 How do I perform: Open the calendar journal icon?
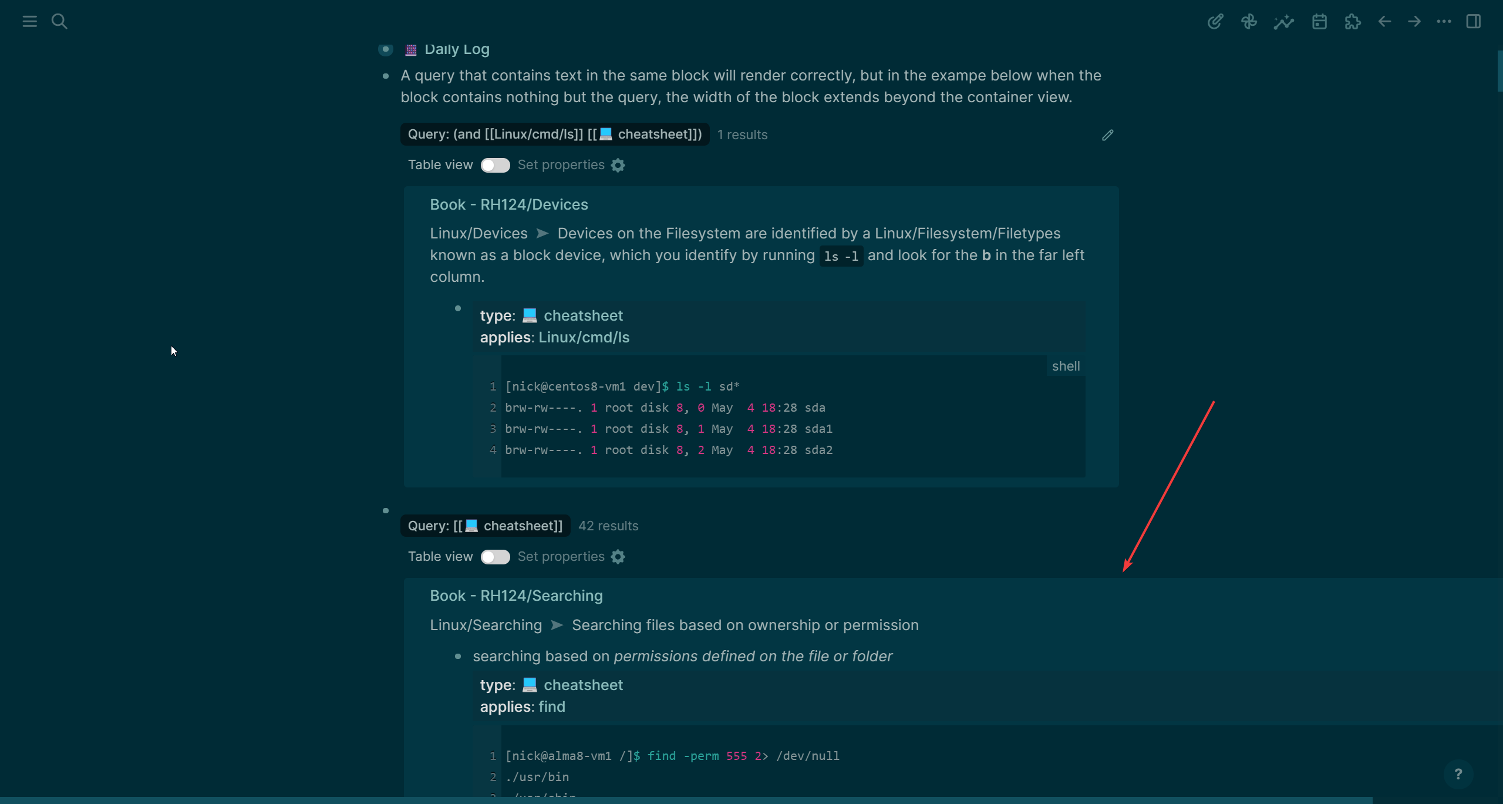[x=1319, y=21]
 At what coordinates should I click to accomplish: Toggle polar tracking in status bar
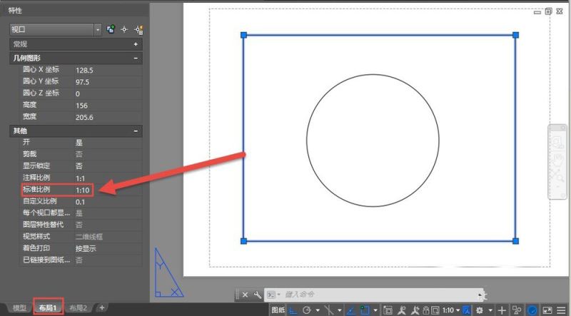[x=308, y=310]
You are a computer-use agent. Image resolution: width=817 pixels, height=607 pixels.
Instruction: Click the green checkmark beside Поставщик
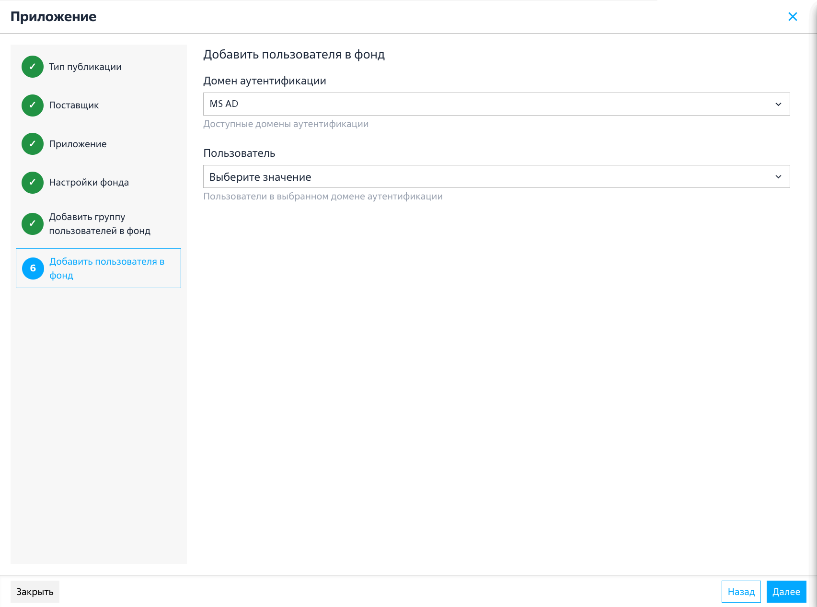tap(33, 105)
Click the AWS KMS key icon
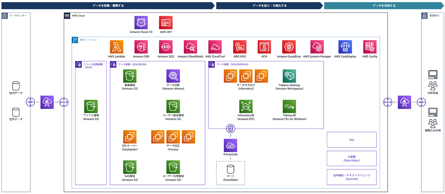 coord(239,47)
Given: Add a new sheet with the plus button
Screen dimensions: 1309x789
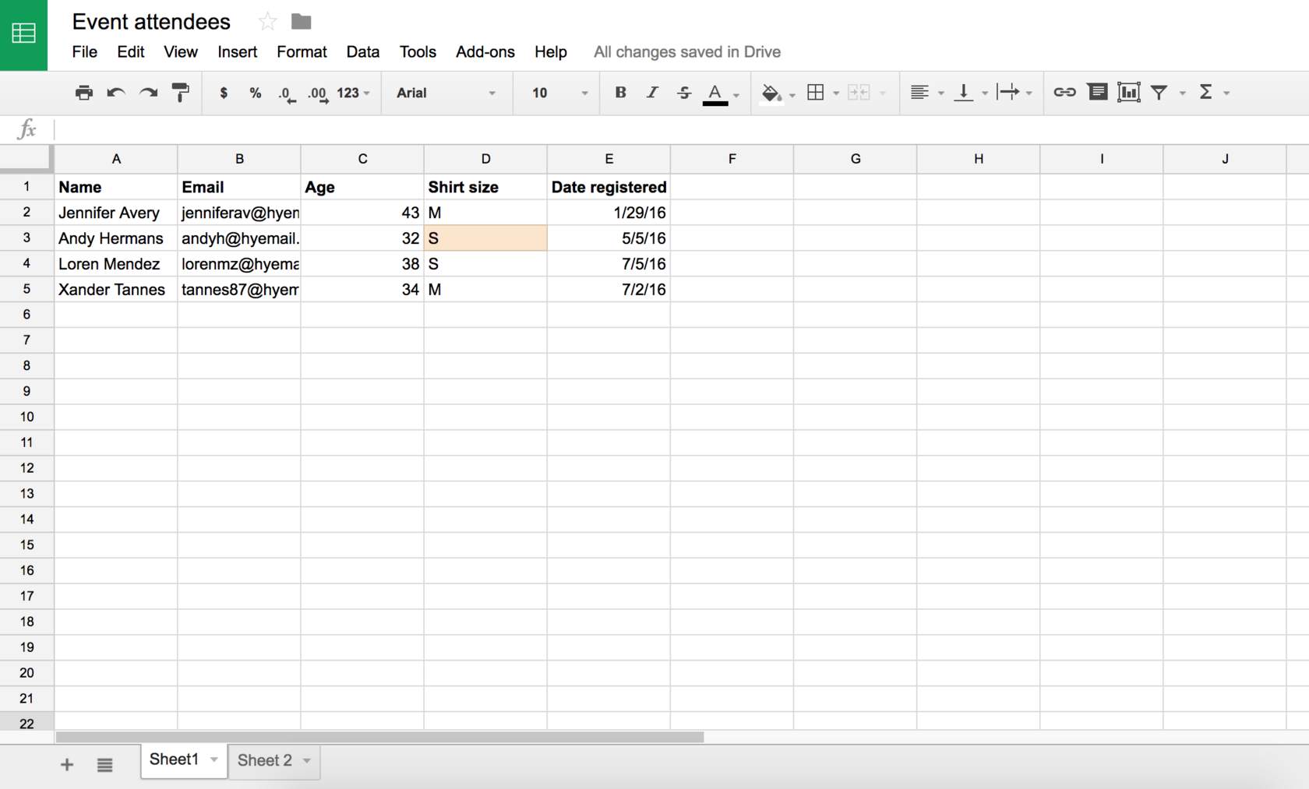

----

▶ **WORK REQUIRED**
Which lines in the material above contain the word "icon"? Copy each of them in full.

▶ **REPLY TO THE EXERCISE**
 How do I perform: Open the calendar journal icon?
Click the AWS KMS key icon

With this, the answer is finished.